Concernant les produits de santé, la loi n° 2023-451 du 9 juin 2023, visant à encadrer l’influence commerciale et à lutter contre les dérives des influenceurs sur les réseaux sociaux, interdit aux personnes exerçant l’activité d’influence commerciale par voie électronique toute promotion, directe ou indirecte, des actes, des procédés, des techniques et des méthodes à visée esthétique mentionnés à l’article L. 1151-2 du code de la santé publique et des interventions mentionnées à l’article L. 6322-1 du même code.

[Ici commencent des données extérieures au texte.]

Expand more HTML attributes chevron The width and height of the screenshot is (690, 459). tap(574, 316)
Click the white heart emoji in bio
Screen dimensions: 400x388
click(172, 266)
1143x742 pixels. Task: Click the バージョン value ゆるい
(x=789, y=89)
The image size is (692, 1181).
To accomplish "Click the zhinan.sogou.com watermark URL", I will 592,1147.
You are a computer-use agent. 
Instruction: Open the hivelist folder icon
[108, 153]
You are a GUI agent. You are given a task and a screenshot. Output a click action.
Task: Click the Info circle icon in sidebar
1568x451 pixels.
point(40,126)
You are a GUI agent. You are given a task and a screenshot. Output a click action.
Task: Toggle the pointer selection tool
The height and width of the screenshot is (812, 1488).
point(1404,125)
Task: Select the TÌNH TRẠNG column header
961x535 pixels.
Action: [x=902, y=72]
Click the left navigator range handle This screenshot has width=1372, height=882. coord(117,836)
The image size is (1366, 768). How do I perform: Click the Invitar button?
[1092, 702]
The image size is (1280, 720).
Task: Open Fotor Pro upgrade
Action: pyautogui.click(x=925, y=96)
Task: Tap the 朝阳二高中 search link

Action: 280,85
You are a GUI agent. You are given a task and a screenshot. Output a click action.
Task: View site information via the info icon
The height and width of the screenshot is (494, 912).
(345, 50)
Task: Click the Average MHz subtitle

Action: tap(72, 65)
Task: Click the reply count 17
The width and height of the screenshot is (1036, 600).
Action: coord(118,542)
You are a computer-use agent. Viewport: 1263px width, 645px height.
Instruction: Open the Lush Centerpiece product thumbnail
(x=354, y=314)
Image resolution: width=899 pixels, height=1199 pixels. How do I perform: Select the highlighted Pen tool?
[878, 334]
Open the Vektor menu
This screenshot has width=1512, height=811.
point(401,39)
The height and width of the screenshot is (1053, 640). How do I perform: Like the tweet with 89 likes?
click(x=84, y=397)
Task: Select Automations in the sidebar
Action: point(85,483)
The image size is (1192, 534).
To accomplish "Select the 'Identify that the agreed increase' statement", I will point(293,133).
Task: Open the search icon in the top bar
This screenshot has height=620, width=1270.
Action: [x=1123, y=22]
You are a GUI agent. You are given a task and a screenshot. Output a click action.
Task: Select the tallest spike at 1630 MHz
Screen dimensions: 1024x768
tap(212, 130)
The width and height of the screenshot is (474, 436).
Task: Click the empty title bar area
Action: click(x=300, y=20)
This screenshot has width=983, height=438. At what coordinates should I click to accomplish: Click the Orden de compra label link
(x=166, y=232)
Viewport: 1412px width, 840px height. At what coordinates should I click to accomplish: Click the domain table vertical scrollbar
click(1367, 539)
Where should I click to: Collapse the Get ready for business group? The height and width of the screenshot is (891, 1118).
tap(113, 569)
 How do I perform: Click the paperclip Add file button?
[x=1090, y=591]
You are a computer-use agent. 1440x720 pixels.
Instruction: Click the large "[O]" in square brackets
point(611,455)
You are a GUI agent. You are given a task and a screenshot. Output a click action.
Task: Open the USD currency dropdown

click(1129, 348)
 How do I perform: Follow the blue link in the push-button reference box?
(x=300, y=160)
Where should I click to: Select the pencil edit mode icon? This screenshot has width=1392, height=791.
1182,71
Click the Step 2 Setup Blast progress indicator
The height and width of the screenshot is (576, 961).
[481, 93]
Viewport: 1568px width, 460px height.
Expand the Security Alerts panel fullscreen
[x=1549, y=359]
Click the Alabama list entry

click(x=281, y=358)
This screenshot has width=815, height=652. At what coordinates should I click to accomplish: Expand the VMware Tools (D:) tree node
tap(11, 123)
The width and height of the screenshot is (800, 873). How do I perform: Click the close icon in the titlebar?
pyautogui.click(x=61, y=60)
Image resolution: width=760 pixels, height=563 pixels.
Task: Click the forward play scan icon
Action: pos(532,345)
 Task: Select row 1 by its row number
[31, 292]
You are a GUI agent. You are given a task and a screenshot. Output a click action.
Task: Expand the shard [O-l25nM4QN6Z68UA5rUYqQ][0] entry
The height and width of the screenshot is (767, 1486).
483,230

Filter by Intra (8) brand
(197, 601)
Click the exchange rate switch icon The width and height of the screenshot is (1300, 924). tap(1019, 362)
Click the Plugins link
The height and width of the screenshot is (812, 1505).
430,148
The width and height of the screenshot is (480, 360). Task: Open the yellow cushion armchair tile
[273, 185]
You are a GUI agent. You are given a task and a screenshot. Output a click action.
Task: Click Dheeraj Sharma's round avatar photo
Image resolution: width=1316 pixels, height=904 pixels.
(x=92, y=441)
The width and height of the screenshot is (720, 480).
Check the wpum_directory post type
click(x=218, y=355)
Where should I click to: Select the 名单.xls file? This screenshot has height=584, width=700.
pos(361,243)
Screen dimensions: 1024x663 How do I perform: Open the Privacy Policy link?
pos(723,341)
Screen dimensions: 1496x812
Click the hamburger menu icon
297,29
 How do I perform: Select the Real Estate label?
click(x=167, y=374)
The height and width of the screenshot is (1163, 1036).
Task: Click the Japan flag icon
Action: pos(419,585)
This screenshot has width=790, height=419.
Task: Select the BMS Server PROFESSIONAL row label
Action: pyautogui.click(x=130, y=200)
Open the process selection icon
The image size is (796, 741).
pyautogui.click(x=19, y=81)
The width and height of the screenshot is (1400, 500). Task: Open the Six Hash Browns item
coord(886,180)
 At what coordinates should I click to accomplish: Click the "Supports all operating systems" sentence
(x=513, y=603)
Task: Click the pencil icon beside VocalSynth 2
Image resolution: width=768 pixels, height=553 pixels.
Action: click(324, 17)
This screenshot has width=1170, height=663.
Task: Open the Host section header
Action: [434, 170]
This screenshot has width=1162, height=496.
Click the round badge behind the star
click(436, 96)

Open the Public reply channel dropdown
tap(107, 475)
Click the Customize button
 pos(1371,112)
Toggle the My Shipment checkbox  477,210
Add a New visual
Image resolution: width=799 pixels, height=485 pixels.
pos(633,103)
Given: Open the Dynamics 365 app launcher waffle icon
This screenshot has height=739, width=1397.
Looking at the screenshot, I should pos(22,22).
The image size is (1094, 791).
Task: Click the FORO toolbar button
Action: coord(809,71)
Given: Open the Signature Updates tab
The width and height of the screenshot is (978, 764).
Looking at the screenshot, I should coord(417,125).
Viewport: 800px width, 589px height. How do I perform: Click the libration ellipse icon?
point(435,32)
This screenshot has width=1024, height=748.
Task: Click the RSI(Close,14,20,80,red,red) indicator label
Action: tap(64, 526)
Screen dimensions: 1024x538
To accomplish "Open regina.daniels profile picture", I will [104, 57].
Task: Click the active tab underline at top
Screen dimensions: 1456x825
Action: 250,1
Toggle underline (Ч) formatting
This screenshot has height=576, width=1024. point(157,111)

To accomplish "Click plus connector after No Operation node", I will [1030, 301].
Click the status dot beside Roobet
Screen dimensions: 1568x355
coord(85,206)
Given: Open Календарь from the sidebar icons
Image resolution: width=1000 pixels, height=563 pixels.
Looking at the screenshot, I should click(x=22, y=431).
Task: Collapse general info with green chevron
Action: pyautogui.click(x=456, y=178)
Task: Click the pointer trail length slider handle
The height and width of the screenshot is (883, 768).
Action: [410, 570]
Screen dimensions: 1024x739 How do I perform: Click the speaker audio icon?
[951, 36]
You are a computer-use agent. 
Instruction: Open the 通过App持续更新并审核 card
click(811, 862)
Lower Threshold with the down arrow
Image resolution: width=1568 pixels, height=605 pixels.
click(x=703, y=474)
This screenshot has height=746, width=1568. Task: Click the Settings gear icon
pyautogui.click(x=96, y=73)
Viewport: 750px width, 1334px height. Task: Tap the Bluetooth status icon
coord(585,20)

De plus, elle interdit toute promotion, directe ou indirecte, de produits, d’actes, de procédés, de techniques et de méthodes présentés comme comparables, préférables ou substituables à des actes, des protocoles ou des prescriptions thérapeutiques.
La violation de ces dispositions est punie de deux ans d’emprisonnement et de 300 000 euros d’amende. Cette loi a pour objectif de protéger les influenceurs ainsi que les consommateurs et de mieux lutter contre certaines dérives et arnaques constatées.